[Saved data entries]
************
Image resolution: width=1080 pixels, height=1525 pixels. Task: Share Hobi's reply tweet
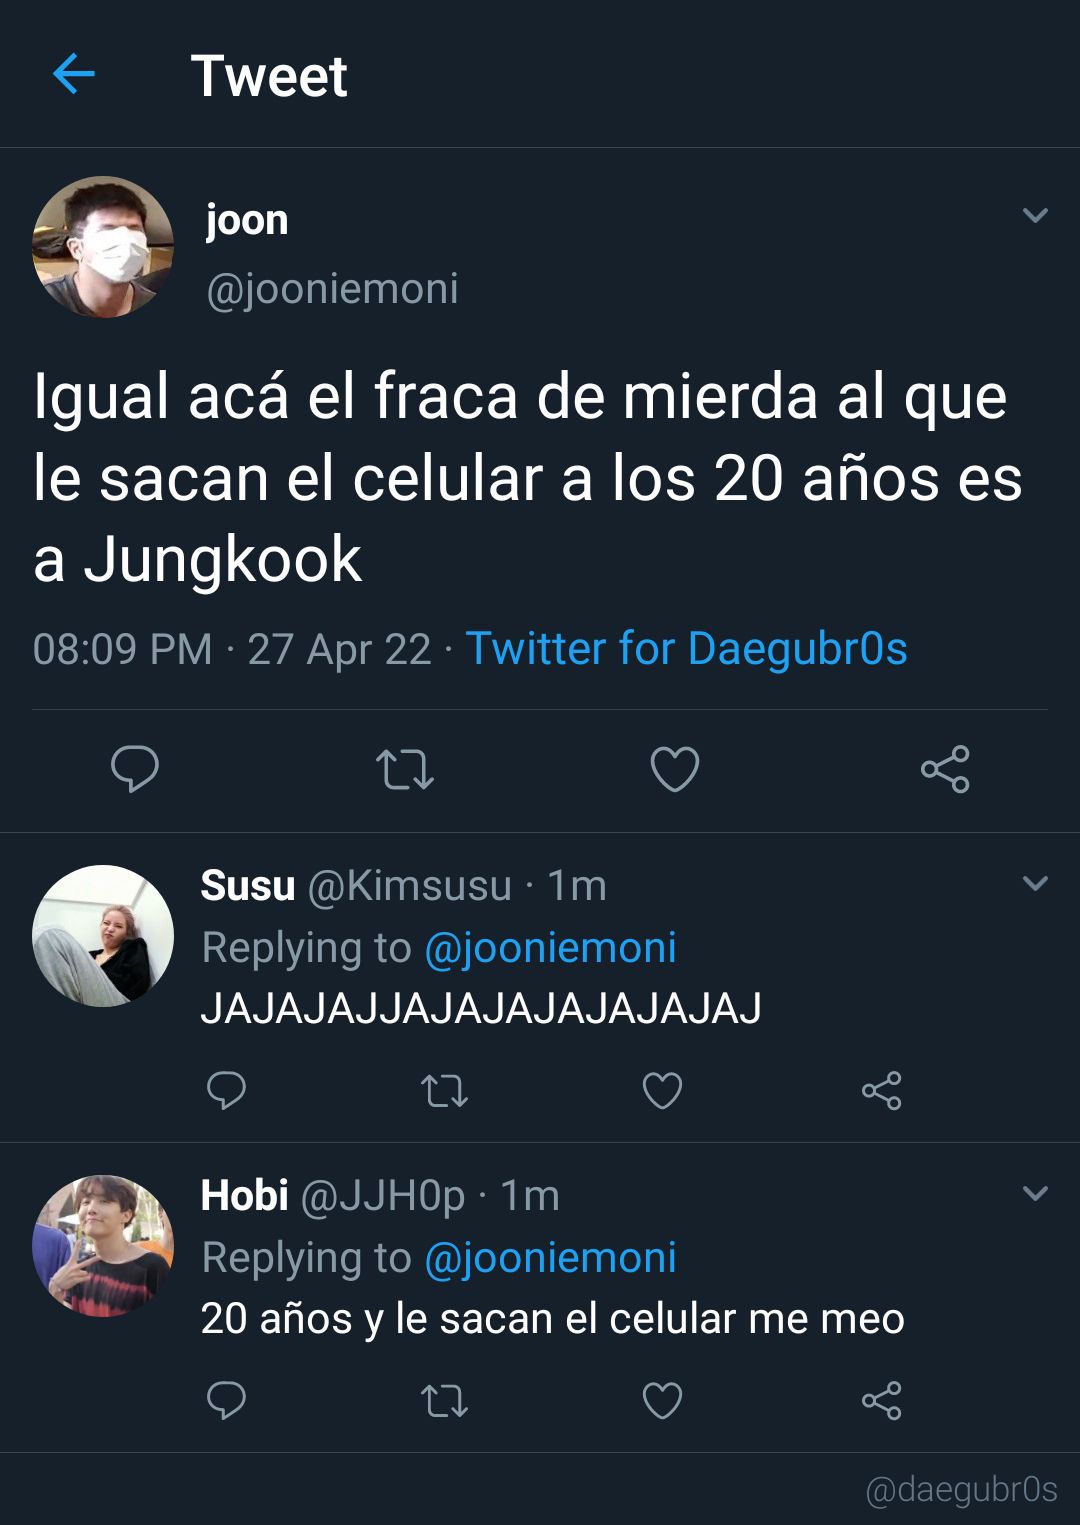[882, 1400]
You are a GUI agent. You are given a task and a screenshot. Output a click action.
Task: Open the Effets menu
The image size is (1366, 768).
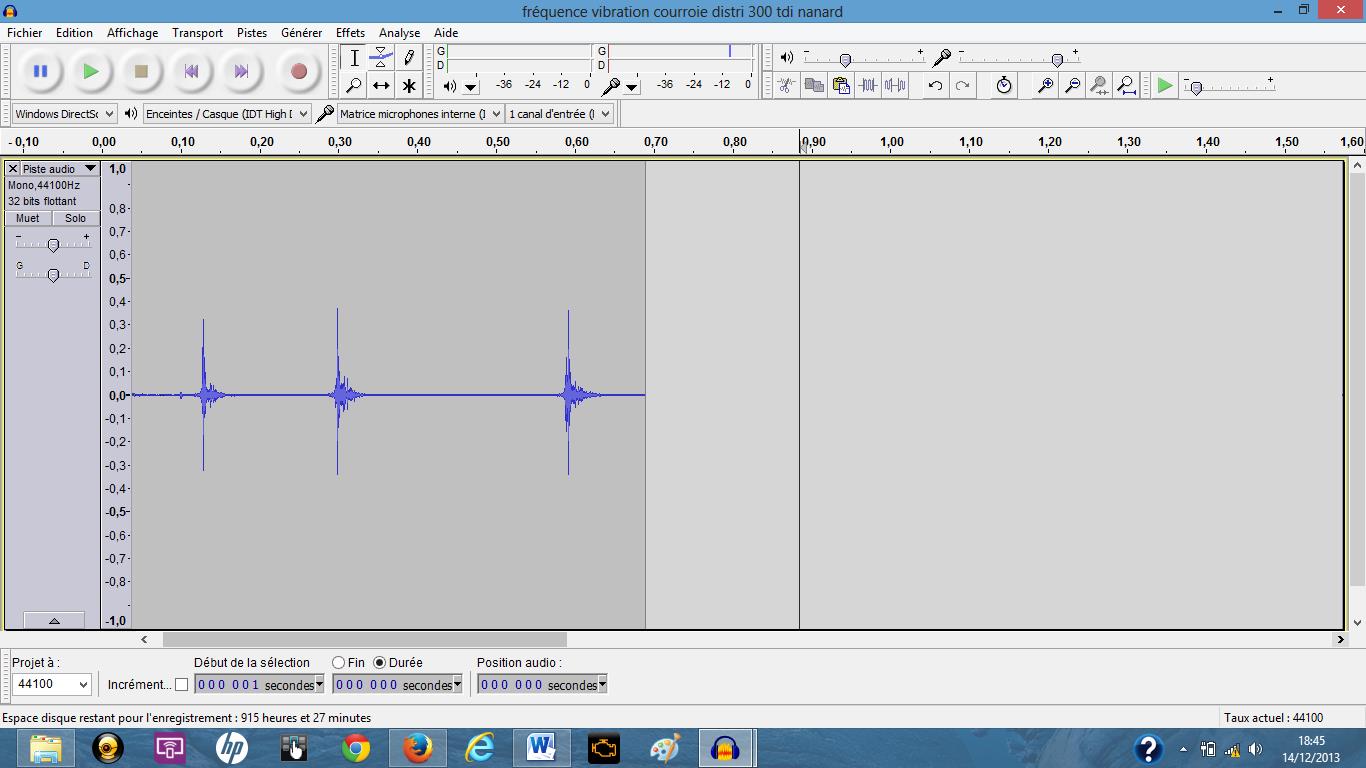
************
If an entry holds a picture, skip the picture and print the rest of the data exactly.

Image resolution: width=1080 pixels, height=1525 pixels. Task: Share Hobi's reply tweet
[882, 1400]
You are a GUI agent. You are given a task and a screenshot. Output a click action.
Task: Open the Effets menu
The image size is (1366, 768).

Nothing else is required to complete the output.